The losing party is Davie Shipbuilders located in Lévis, Québec, marred by bankruptcy protection well before the October 2011 announcement.
Initially, focus fell on the supposedly politics-free pledge for awarding the contracts (which turned out to be merit-based and transparent according monitors) accompanied by demands for more information from the NDP opposition critic Peter Stoffer, few could deny that the announcement was also very favourable for CEO Jim Irving and Defence Minister Peter MacKay.
2012 is the year in which each of the shipbuilders finalize their contracts with Ottawa. Without a doubt, those same businessmen and politicians which celebrated in October of 2011 are now faced with a belt-tightening reality in Ottawa which could delay the delivery of Canada’s new fleet of combat ships. This makes 2012 the year in which the greatest revisions to the deal could occur.
Arctic offshore patrol ships, the first scheduled to be completed under the contract are seen as critical to securing Canada’s Arctic security and sovereignty. Melting sea ice and increased traffic in Canada’s arctic is a key catalyst for the move.

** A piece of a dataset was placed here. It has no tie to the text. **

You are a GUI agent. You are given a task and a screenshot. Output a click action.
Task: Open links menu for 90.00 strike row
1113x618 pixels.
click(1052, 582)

The ships will help enforce laws, and above all, will constitute a very real practice of territorial sovereignty challenged by other custodians of the high Arctic. Patrol craft, new coast guard vessels, and a new polar icebreaker constitute only a small part of the grand total, the replacement of aging destroyers and frigates is expected to consume the lion’s share of the money.
However, timeline projections have already been beset by a series of revisions, with the first announcements pegging the arrival of the first batch of ships first for 2015, then moved to 2016, and now expected three years after that, for 2018.
The Burn of the Not-too-Recent Past
While it may be easier to buy military hardware than actually building it, the Royal Canadian Navy has had to face disappointment and moves for trans-Atlantic litigation stemming from past procurement deals – best exemplified by the United Kingdom’s sale to Canada of four Upholder/Victoria Class diesel-electric submarines in a 1998 deal, for a supposed bargain of $750 million.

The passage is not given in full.